Yes, the algorithm can handle different group sizes. As long as the total number of people (N) is divisible by the desired group size (K), the algorithm will work. If the group size does not evenly divide N, then the remaining people will be evenly distributed among the existing groups.

## 3. How efficient is the algorithm?

The efficiency of the algorithm depends on the programming language and implementation used. In general, it has a time complexity of O(N) as it needs to loop through each person and assign them to a group. However, there may be more efficient ways to implement the algorithm in certain programming languages.

## 4. Can the algorithm account for certain constraints or preferences?

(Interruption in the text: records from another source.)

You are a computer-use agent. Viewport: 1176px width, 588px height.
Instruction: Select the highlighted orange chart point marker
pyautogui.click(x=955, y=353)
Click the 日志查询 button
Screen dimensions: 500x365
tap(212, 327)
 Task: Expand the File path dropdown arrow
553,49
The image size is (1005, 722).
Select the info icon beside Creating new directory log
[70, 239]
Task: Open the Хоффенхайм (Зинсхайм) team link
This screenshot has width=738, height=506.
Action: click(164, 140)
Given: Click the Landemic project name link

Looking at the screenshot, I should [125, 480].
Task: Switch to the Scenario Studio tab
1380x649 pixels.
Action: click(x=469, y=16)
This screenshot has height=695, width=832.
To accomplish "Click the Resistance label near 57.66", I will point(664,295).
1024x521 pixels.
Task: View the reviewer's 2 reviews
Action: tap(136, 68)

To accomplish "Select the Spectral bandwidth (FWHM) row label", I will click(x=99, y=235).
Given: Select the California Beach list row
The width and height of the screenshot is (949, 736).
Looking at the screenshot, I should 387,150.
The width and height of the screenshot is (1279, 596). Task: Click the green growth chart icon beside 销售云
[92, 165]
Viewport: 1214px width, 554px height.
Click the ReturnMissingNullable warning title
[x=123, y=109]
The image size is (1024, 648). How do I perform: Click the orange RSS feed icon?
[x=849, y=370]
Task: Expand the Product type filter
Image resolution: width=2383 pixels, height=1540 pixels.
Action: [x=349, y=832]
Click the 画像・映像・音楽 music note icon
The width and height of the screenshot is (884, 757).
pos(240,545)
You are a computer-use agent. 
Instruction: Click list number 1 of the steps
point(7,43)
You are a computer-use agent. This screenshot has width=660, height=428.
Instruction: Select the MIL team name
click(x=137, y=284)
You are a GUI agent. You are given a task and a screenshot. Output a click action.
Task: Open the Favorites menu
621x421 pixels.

Yes, the algorithm can be modified to account for certain constraints or preferences. For example, if there are certain people who should not be in the same group, the algorithm can be adjusted to ensure they are not assigned to the same group. It can also be modified to prioritize certain group sizes or to evenly distribute people with specific characteristics among the groups.

## 5. Are there any limitations to the algorithm?

One limitation of this algorithm is that it may not work if the total number of people (N) is not divisible by the desired group size (K). In such cases, the algorithm may need to be adjusted or an alternative approach may need to be used. Additionally, the algorithm may not be suitable for very large numbers of people as it may become less efficient.